WHAT NEEDS TO BE DONE: Lay out the listing lines as a JSON list of strings, one string per line, starting at the line that contains "This screenshot has height=247, width=636." and ending at the line that contains "[x=59, y=7]". Include both of those lines, skip blank lines, and leave the pictures out.

[Start of DATA SECTION]

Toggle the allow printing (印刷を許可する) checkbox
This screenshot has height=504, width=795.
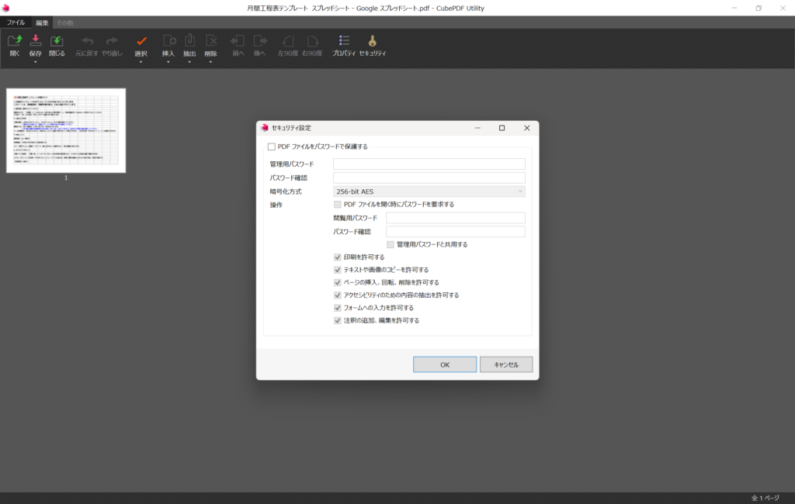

[End of DATA SECTION]
[Start of DATA SECTION]

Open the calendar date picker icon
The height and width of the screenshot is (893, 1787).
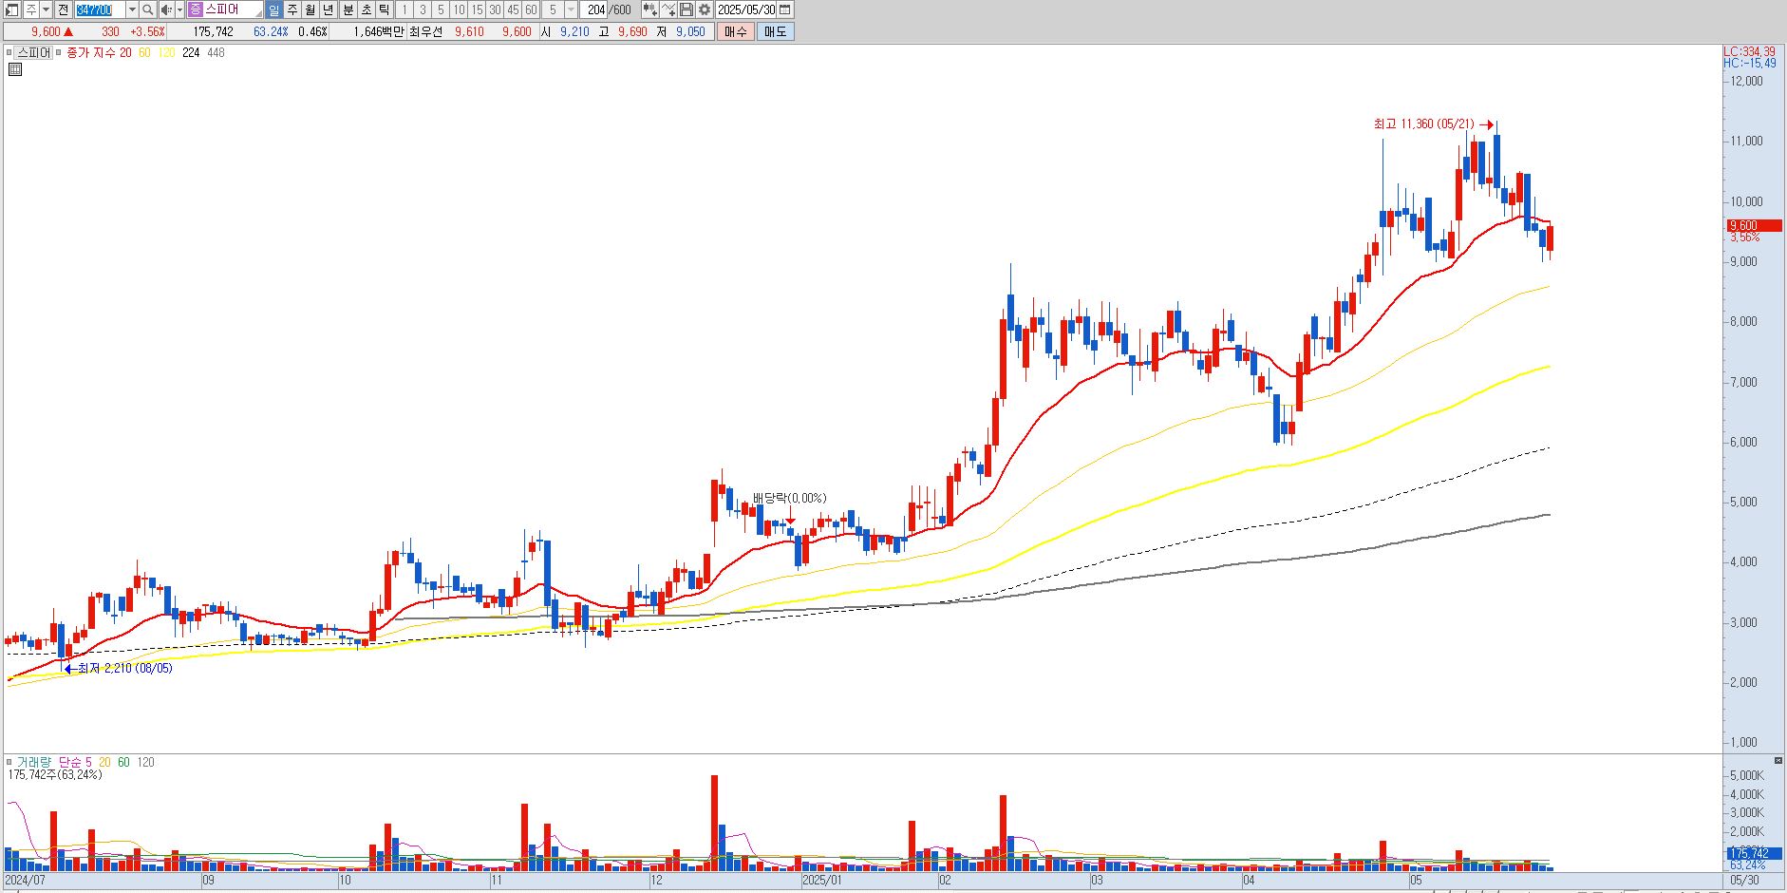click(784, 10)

[End of DATA SECTION]
[Start of DATA SECTION]

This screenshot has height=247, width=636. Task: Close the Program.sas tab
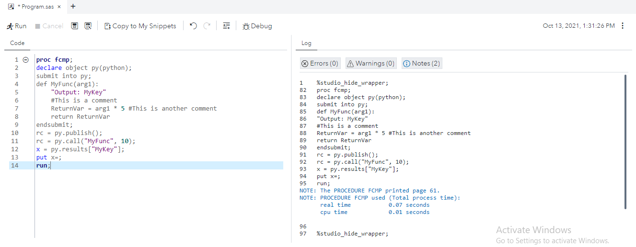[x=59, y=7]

[End of DATA SECTION]

ANSWER:
[
  "This screenshot has height=247, width=636. Task: Close the Program.sas tab",
  "[x=59, y=7]"
]